This topic provides answers to some frequently asked questions about how to troubleshoot permission issues, operations and maintenance (O&M) issues, and data exceptions of fully managed Flink.

What do I do if fully managed Flink becomes unavailable after I delete a role or change authorization policies?

  • Method 1: Create the AliyunStreamAsiDefaultRole role and attach the following custom authorization policies to the role for re-authorization: AliyunStreamAsiDefaultRolePolicy0, AliyunStreamAsiDefaultRolePolicy1, and FlinkServerlessPolicy. For more information about this method, see Manual authorization (method 1).
  • Method 2: Delete the stack of Resource Orchestration Service (ROS), RAM roles, and the policies of the RAM roles. Then, log on to the Realtime Compute for Apache Flink console to enable automatic re-authorization. For more information about this method, see Manual authorization (method 2).

How do I locate the error if the JobManager is not running?

The Flink UI page does not appear because the JobManager is not running as expected. To identify the cause of the error, perform the following steps:
  1. On the Deployments page, click the name of the job whose error you want to identify.
  2. Click the Events tab.
  3. To search for errors and obtain error information, use the shortcut keys of the operating system.
    • Windows: Ctrl+F
    • macOS: Command+F
    Sample code

What do I do if checkpoints for Python jobs are created at a low speed?

  • Cause

    Python operators contain a cache. When the system creates a checkpoint, the system must process all data in the cache. If the performance of Python user-defined functions (UDFs) is poor, the time that is required to create a checkpoint increases. This affects the execution of Python jobs.

  • Solution
    On the right side of the Draft Editor page in the console of fully managed Flink, click the Advanced tab. In the panel that appears, configure the following parameters in the Additional Configuration section to reduce the amount of data in the cache:
    python.fn-execution.bundle.size: The maximum number of elements that can be included in a bundle. Default value: 100000. 
    python.fn-execution.bundle.time: Default value: 1000. Unit: milliseconds. 
    For more information about the parameters, see Flink Python Configuration.

What do I do if the error message "Invalid versionName string" is reported?

  • Problem description
    When a job is started, the error message "Invalid versionName string" is reported.
    Note SQL jobs are not affected. Java Archive (JAR) or Python jobs of the following Flink engine versions are affected: Flink 1.10.4 or an earlier minor version, and Flink 1.11.3 or an earlier minor version.
  • Cause

    When you create a JAR or Python job to be deployed in a session cluster, the Flink engine version is not configured for the job.

  • Solution

    On the Draft Editor page, configure the Flink engine version for the job. Then, publish and start the job again.

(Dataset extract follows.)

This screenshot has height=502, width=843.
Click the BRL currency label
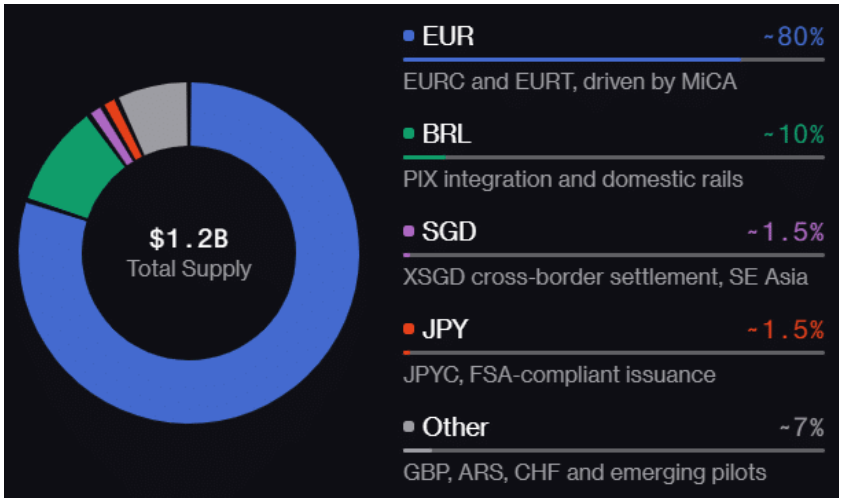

    If a job that is deployed in a session cluster is created by using an SDK, we recommend that you update the version of the common dependency package of the SDK to 1.0.21 and configure the Flink engine version for the job when you create an artifact. Examples:
    • Configuration of the common dependency package
      <dependency>
          <groupId>com.aliyun</groupId>
          <artifactId>ververica-common</artifactId>
          <version>1.0.21</version>
      </dependency>
    • Configuration of the Flink engine version when you create an artifact
      com.ververica.common.model.deployment.Artifact.SqlScriptArtifact#setVersionName
      com.ververica.common.model.deployment.Artifact.JarArtifact#setVersionName
      Note The value of versionName in the configuration must be the same as the Flink engine version that you configured for the session cluster in which the job is deployed.

How do I troubleshoot the issue that fully managed Flink cannot read source data?

If fully managed Flink cannot read source data, we recommend that you perform the following steps to troubleshoot this issue:
  • Check the network connectivity between the upstream storage service and fully managed Flink.
    Fully managed Flink can access only storage services that are deployed in the same virtual private cloud (VPC) or the same region as fully managed Flink. If you need to access storage resources across multiple VPCs or access fully managed Flink over the Internet, use the following methods:
  • Check whether whitelists are configured for the upstream storage services.
    You must configure whitelists for the following upstream storage services: Elasticsearch and Message Queue for Apache Kafka. To configure a whitelist, perform the following steps:
    1. Obtain the CIDR blocks of the vSwitch to which fully managed Flink belongs.

      For more information, see Configure a whitelist.

    2. Configure whitelists of fully managed Flink for the upstream storage services.

      For more information about how to configure whitelists for the upstream storage services, see the topics that are mentioned in the prerequisites of the related DDL documentation, such as the topic that is mentioned in the prerequisites of Create a Message Queue for Apache Kafka source table.

  • Check whether the field type, field sequence, and field letter case defined in DDL statements are consistent with those of the physical table.

    The field types that are supported by the upstream storage services and the field types that are supported by fully managed Flink may not be completely consistent, but they have mapping relationships. You need to match the fields based on the field type mappings defined in DDL statements. For more information, see the field type mappings in the related DDL documentation, such as Data type mapping in Create a Log Service source table.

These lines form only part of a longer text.